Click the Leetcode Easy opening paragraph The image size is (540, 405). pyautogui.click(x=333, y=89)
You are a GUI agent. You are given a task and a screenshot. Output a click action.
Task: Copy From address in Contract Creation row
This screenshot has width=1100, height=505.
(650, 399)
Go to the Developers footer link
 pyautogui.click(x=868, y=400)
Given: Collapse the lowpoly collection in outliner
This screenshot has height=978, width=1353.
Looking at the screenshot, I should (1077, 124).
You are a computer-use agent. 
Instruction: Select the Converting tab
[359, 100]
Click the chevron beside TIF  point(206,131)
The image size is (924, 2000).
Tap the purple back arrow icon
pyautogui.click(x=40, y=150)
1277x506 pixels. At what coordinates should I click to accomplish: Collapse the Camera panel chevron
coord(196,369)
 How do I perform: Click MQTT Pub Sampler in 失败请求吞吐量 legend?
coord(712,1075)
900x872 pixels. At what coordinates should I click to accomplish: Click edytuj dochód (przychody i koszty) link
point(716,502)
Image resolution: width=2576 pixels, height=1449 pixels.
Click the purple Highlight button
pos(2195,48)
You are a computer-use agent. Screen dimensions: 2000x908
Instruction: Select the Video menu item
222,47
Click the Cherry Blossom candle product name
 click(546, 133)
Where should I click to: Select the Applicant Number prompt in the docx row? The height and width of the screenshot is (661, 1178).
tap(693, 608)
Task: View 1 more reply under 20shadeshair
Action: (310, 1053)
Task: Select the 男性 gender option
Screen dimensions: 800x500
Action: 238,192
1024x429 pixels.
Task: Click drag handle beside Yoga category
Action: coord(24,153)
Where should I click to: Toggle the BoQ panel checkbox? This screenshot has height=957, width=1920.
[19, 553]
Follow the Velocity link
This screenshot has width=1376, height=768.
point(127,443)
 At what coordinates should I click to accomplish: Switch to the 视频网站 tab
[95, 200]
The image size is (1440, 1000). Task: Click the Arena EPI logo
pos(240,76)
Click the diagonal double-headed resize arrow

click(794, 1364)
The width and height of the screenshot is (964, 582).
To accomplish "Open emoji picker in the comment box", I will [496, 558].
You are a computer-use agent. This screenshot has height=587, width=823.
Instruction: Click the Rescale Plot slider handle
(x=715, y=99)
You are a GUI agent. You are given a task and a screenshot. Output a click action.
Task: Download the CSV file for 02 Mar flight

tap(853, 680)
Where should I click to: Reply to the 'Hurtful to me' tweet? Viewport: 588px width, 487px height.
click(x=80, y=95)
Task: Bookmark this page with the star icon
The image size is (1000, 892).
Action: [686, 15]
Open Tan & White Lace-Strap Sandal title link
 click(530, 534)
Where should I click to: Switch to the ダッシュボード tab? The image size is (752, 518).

* [About this task] Your answer should consist of the material above, written out word for word.

* [Output for this exercise]
Click the Leetcode Easy opening paragraph The image size is (540, 405). pyautogui.click(x=333, y=89)
You are a GUI agent. You are given a task and a screenshot. Output a click action.
Task: Copy From address in Contract Creation row
This screenshot has width=1100, height=505.
(650, 399)
Go to the Developers footer link
 pyautogui.click(x=868, y=400)
Given: Collapse the lowpoly collection in outliner
This screenshot has height=978, width=1353.
Looking at the screenshot, I should (1077, 124).
You are a computer-use agent. 
Instruction: Select the Converting tab
[359, 100]
Click the chevron beside TIF  point(206,131)
The image size is (924, 2000).
Tap the purple back arrow icon
pyautogui.click(x=40, y=150)
1277x506 pixels. At what coordinates should I click to accomplish: Collapse the Camera panel chevron
coord(196,369)
 How do I perform: Click MQTT Pub Sampler in 失败请求吞吐量 legend?
coord(712,1075)
900x872 pixels. At what coordinates should I click to accomplish: Click edytuj dochód (przychody i koszty) link
point(716,502)
Image resolution: width=2576 pixels, height=1449 pixels.
Click the purple Highlight button
pos(2195,48)
You are a computer-use agent. Screen dimensions: 2000x908
Instruction: Select the Video menu item
222,47
Click the Cherry Blossom candle product name
 click(546, 133)
Where should I click to: Select the Applicant Number prompt in the docx row? The height and width of the screenshot is (661, 1178).
tap(693, 608)
Task: View 1 more reply under 20shadeshair
Action: (310, 1053)
Task: Select the 男性 gender option
Screen dimensions: 800x500
Action: 238,192
1024x429 pixels.
Task: Click drag handle beside Yoga category
Action: coord(24,153)
Where should I click to: Toggle the BoQ panel checkbox? This screenshot has height=957, width=1920.
[19, 553]
Follow the Velocity link
This screenshot has width=1376, height=768.
point(127,443)
 At what coordinates should I click to accomplish: Switch to the 视频网站 tab
[95, 200]
The image size is (1440, 1000). Task: Click the Arena EPI logo
pos(240,76)
Click the diagonal double-headed resize arrow

click(794, 1364)
The width and height of the screenshot is (964, 582).
To accomplish "Open emoji picker in the comment box", I will [496, 558].
You are a computer-use agent. This screenshot has height=587, width=823.
Instruction: Click the Rescale Plot slider handle
(x=715, y=99)
You are a GUI agent. You are given a task and a screenshot. Output a click action.
Task: Download the CSV file for 02 Mar flight

tap(853, 680)
Where should I click to: Reply to the 'Hurtful to me' tweet? Viewport: 588px width, 487px height.
click(x=80, y=95)
Task: Bookmark this page with the star icon
The image size is (1000, 892).
Action: [686, 15]
Open Tan & White Lace-Strap Sandal title link
 click(530, 534)
Where should I click to: Switch to the ダッシュボード tab? The image size is (752, 518).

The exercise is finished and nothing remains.